Naturespeak A naturalist's view of the world

October 10, 2007

Le Geai Bleu

Filed under: Uncategorized — wykes @ 10:54 pm

  O.K., quick – give me an answer.  What are the two kinds of wild critters that bury acorns in the fall?  Squirrels certainly come to mind quickly as the first response, but the second part of the question might slow you down a bit.  If I say this second critter is blue and according to the Cornell University issues a “bell like tullull call, a melodious whistled teekle, and a variety of chattering, harsh notes and growls,” a chipmunk choking on an acorn is not the correct response. Give up?  The answer is the Blue Jay.

  You will see that there is nary an October tree without a few of them in it and you will hear that presence loudly announced. It is not the blue jay way to be subtle about anything. Their loud calls, aside from the Cornell listed ones, include everything from the typical “Jay, Jay” or “Jeer, Jeer” to a very well executed imitation of the scream of a Red-shouldered Hawk.  One of their calls – the so-called tulull call- reminds me of the sound of a rotary dial on a vintage telephone (you know, the ones that didn’t take pictures).

  To date, scientists don’t know why jays scream like hawks – perhaps it’s their version of a prank call to scare the little birds.  Geesh, maybe they really are dialing a phone!  But scientists do know why they target oak trees.  Blue jays harvest the acorns and save them for spring use. They are known as “scatter hoarders” which is a frightening way to say they save their acorns all over the place rather than put them in one basket. These bold blue birds pry off a few nuts and carry them off to a forest edge or tree line.  There they push them into the ground, but not together.  Each is put into a separate location – thus the caches are scattered over a wide area.

  Jays are finicky when it comes to their acorns.  Not just any old nut will do.  Studies have shown jays prefer small acorns such as those from the Pin Oak and other members of the Black Oak group. Small acorns fit nicely in the bill and black oak acorns don’t germinate until spring. This latter fact is very important when you consider that white oak acorns have a tendency to germinate the second they are put into the ground.  It’s good to know your emergency food will still be in its package when you retrieve it in late winter/early spring. By that time, the tannic acids which render the black oak acorns bitter, will have leached out as well.  Although the squirrels won’t admit it, these jays know a thing or two about nutting.
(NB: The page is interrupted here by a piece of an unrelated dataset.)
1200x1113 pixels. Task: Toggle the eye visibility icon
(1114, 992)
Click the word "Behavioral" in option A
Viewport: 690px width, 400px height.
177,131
  Of course, squirrels can’t afford to wait until spring to eat their buried acorn treasures.  This is their main winter diet.  Blue jays can afford to wait because they can, and will, eat anything from seeds to slow mice.  Early spring is when such food sources are in scarce supply, so the acorns are preserved toward that end. Many jays migrate south and skip the toughest part of winter, but not all of them. 

 In keeping with their complicated persona, Blue Jays exhibit some odd migration patterns as a way to further baffle those scientists trying to figure them out.  Some individuals (the jays, not the scientists) remain resident all year long while others chose to fly south.  Certain birds have proven to fly south one year and elect to stay north the next.  Young birds tend to migrate more, but otherwise there really is no clear cut answer to this riddle.  Taxes don’t seem to make any difference.

 So, I offer a few jay tidbits here to give you something to think about upon spotting the next Blue Jay.  There’s obviously much more hidden within that crested little head than meets the eye – although what meets the eye is very pleasing. I believe most people could pick one out from any bird line-up, but I offer this neat old engraving as an illustration of the bird (see here).  The brash behavior and stunning cerulean hues of these loudmouths made them one of the first North American birds to become well known in Europe. The early naturalists included them in their natural histories as early as the 16th century and they were scientifically described by 1758.

  This illustration dates from around 1790. Even though it was drawn from a London museum specimen, the character of the bird stands out.  I have also included the text that accompanied this figure (look here) and will give a few minutes to read it.  You’ll see that the early works are rather slight on information.  I do appreciate the French name for the blue jay, as listed about mid page: “ Le Geai bleu de  d’Amerique Septentrionale.”   Now that’s name befitting this plucky little Napoleon of a bird.